The Fighting Chance - Page 110/295

Plank and Leila Mortimer came down to congratulate them. Sylvia, always instinctively and particularly nice to people of Plank's sort whom she occasionally encountered, was so faultlessly amiable, that Plank, who had never before permitted himself the privilege of monopolising her, found himself doing it so easily that it kept him in a state of persistent mental intoxication.

That slow, sweet, upward training inflection to a statement which instantly became a confided question was an unconscious trick which had been responsible, in Sylvia's brief life, for more mistakes than anything else. Like others before him, Beverly Plank made the mistake that the sweetness of voice and the friendliness of eyes were particularly personal to him, in tribute to qualities he had foolishly enough hitherto not suspected in himself. Now he suspected them, and whatever of real qualities desirable had been latent in him also appeared at once, confirming his modest suspicions. Certainly he was a wit! Was not this perfectly charming girl's responsive and delicious laughter proof enough? Certainly he was epigrammatic! Certainly he could be easy, polished, amusing, sympathetic, and vastly interesting all the while. Could he not divine it in her undivided attention, the quick, amused flicker of recognition animating her beautiful face when he had turned a particularly successful phrase or taken a verbal hurdle without a cropper? And above all, her kindness to him impressed him; her natural and friendly pleasure in being agreeable. Here he was already on an informal footing with one of the persons of whom he had been most shy and uncertain. If people were going to be as considerate of him as she had proved, why--why-His dull, Dutch-blue eyes returned to her, fascinated. The conquest of what he desired and meant to have became merged in a vague plan which included such a marriage as he had dreamed of.

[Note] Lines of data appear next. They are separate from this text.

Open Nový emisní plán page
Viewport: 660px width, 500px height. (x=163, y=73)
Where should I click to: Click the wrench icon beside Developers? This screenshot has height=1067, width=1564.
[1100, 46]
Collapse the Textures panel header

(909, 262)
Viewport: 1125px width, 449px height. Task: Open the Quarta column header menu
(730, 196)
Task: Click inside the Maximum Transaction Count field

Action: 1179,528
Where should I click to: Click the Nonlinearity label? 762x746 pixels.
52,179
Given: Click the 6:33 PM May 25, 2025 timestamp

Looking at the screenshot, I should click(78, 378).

Somebody had once told him that a man who could afford to dress for dinner could go anywhere; meaning that, being a man, nature had fitted his feet with the paraphernalia for climbing as high as he cared to climb.

There was just enough truth in the statement to determine him to use his climbing irons; and he had done so, carrying his fortune with him, which had proved neither an impediment nor an aid so far. But now he had concluded that neither his god-sent climbing irons, his amiability, his obstinacy, his mild, tireless persistency, nor his money counted. It had come to a crisis where personal worth and sterling character must carry him through sheer merit to the inner temple--that inner temple of raw gold whose altars are served by a sexless skeleton in cap and bells!